Un premier candidat conservateur

Le Parti conservateur a annoncé aujourd'hui la candidature de Steven Hébert dans la circonscription d'Abitibi-Baie-James-Nunavik-Eeyou. Il s'agit de la première candidature officielle du parti au pouvoir dans la région.

Originaire de Val-d'Or et âgé de 28 ans, Steven Hébert est titulaire d'un baccalauréat en administration publique et en science politique de l'Université d'Ottawa. « J'ai beaucoup d'expérience en politique, avance-t-il. Jusqu'en 2011, jusqu'avant la dernière élection, j'étais conseiller politique du ministre Pierre Corbeil, alors qu'il était ministre responsable pour les régions de l'Abitibi-Témiscamingue et du Nord-du-Québec. J'ai aussi travaillé pour le ministre du Travail à l'époque, David Whissell, et jusqu'à tout récemment, en fait, jusqu'à la semaine dernière, j'étais gestionnaire aux communications stratégiques au Cabinet du premier ministre Harper, à Ottawa. »

Steven Hébert a déjà été candidat pour le Parti conservateur en 2011, mais cette fois, dans la circonscription d'Abitibi-Témiscamingue.

Le premier candidat du Bloc investi en Abitibi-Témiscamingue

Yvon Moreau, du Bloc québécois dans Abitibi-Témiscamingue, est actif depuis son investiture en janvier dernier. Il a été très visible sur les réseaux sociaux et, depuis quelques semaines, il a déjà serré plusieurs mains, notamment à l'Exposition agricole de Saint-Félix-de-Dalquier cette fin de semaine. Il se fait voir et arbore des vêtements aux couleurs de son parti politique.
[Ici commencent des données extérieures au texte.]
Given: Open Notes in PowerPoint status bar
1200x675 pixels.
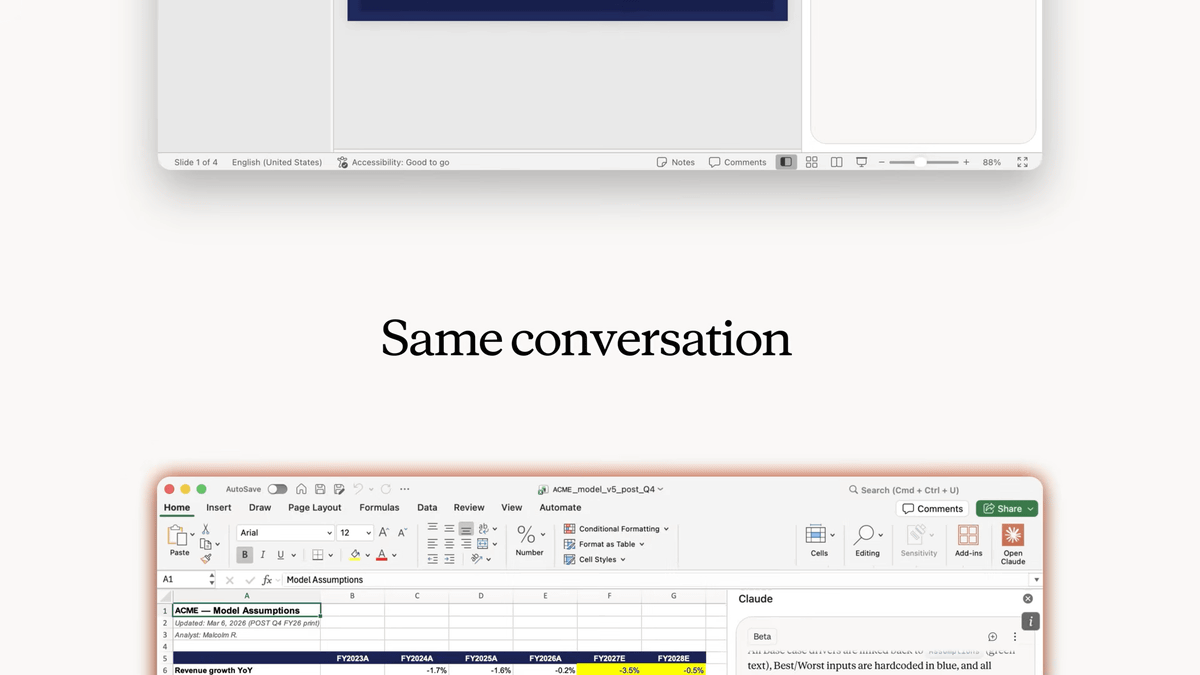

Celui qui a abandonné son poste de journaliste en octobre dernier pour se lancer en politique croit que seul le Bloc québécois peut défendre les intérêts des Québécois à Ottawa.
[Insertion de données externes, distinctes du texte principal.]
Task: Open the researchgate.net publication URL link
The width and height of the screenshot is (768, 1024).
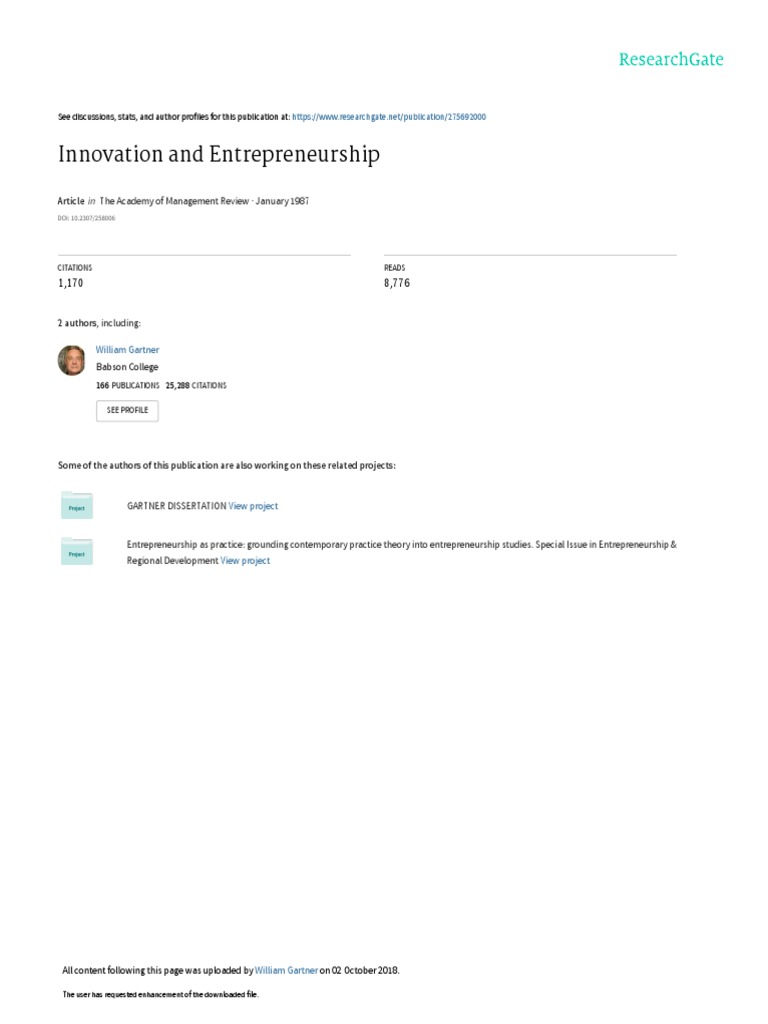Action: pos(389,117)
« Le Bloc québécois m'a convaincu, et surtout les résultats des élections tant fédérales que provinciales des années passées m'ont convaincu qu'il fallait se remettre au travail, dit Yvon Moreau. Gilles Duceppe s'est remis au travail, PKP, un homme d'affaires qui n'avait pas besoin d'abandonner ses fonctions pour faire de la politique, lui aussi s'est investi. Est-ce que moi j'avais besoin d'abandonner mon métier de journaliste pour faire de la politique? Je voulais passer à une autre étape. »

Celui qui devrait porter les couleurs du Bloc québécois dans Abitibi-Baie-James-Nunavik-Eeyou, Luc Ferland, n'est pas encore confirmé dans ses fonctions.

Le Parti vert 

Aline Bégin, qui représentera le Parti vert dans Abitibi-Témiscamingue, considère finalement que son parti peut avantager la région. Originaire de Palmarolle, la candidate habite maintenant Gatineau, où elle enseigne le français aux députés de la Chambre des communes.

Elle s'installera graduellement en Abitibi-Témiscamingue dans les prochaines semaines pour faire connaître les enjeux qui la préoccupent pour la région.

« Faire en sorte que nos forêts soient gérées selon nos capacités et dans un développement durable. Aussi agir auprès de nos ressources naturelles pour que les communautés puissent en bénéficier au mieux. Les gens recherchent des logements et il n'y en a pas et il y a beaucoup de développement qui se fait actuellement en Abitibi. En agriculture, les petites entreprises qui essaient de faire la mise en marché de leurs produits locaux », énumère la candidate. 

Le Parti vert n'a pas encore officialisé de candidat dans Abitibi-Baie-James-Nunavik-Eeyou.